Target position lines
--------------------------------------------------
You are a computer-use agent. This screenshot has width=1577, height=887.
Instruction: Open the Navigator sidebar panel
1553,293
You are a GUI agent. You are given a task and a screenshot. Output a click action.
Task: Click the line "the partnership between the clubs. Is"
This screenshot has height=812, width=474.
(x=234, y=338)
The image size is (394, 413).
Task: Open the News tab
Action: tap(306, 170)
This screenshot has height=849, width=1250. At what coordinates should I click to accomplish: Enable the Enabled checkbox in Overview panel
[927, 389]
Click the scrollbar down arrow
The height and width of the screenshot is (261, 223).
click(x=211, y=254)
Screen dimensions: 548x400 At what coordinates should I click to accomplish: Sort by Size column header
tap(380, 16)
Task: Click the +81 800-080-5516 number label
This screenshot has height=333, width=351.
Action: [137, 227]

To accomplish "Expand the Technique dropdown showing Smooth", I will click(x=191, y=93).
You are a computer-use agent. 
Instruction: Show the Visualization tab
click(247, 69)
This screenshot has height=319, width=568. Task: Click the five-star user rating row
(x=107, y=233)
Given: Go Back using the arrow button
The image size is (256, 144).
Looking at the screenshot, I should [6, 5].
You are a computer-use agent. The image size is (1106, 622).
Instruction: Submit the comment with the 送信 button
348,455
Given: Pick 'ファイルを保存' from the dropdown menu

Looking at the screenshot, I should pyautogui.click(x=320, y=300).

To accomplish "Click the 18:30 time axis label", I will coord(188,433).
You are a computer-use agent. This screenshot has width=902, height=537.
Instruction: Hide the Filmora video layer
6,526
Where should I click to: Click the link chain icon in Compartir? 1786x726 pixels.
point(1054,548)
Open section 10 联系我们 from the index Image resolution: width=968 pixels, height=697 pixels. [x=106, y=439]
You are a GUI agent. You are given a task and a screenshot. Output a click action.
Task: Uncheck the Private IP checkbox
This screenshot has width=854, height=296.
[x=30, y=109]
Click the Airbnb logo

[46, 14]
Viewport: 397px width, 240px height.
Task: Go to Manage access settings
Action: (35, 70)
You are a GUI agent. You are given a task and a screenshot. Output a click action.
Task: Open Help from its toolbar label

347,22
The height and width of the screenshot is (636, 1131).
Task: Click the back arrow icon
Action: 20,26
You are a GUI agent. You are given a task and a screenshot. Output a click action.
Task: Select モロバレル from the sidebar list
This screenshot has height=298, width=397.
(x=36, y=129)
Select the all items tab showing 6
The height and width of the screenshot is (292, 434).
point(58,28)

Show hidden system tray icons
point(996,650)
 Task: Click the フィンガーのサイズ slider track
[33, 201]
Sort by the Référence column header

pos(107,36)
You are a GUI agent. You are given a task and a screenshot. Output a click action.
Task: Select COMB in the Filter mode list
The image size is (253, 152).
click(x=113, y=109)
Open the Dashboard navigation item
--------------------------------------------------
▸ **What is required**
Rewrite the lines from the very first one through the line containing "Action: tap(306, 170)", replacing "Navigator" with "Properties" and changing nothing else.

▸ **Worked solution**
You are a computer-use agent. This screenshot has width=1577, height=887.
Instruction: Open the Properties sidebar panel
1553,293
You are a GUI agent. You are given a task and a screenshot. Output a click action.
Task: Click the line "the partnership between the clubs. Is"
This screenshot has height=812, width=474.
(x=234, y=338)
The image size is (394, 413).
Task: Open the News tab
Action: tap(306, 170)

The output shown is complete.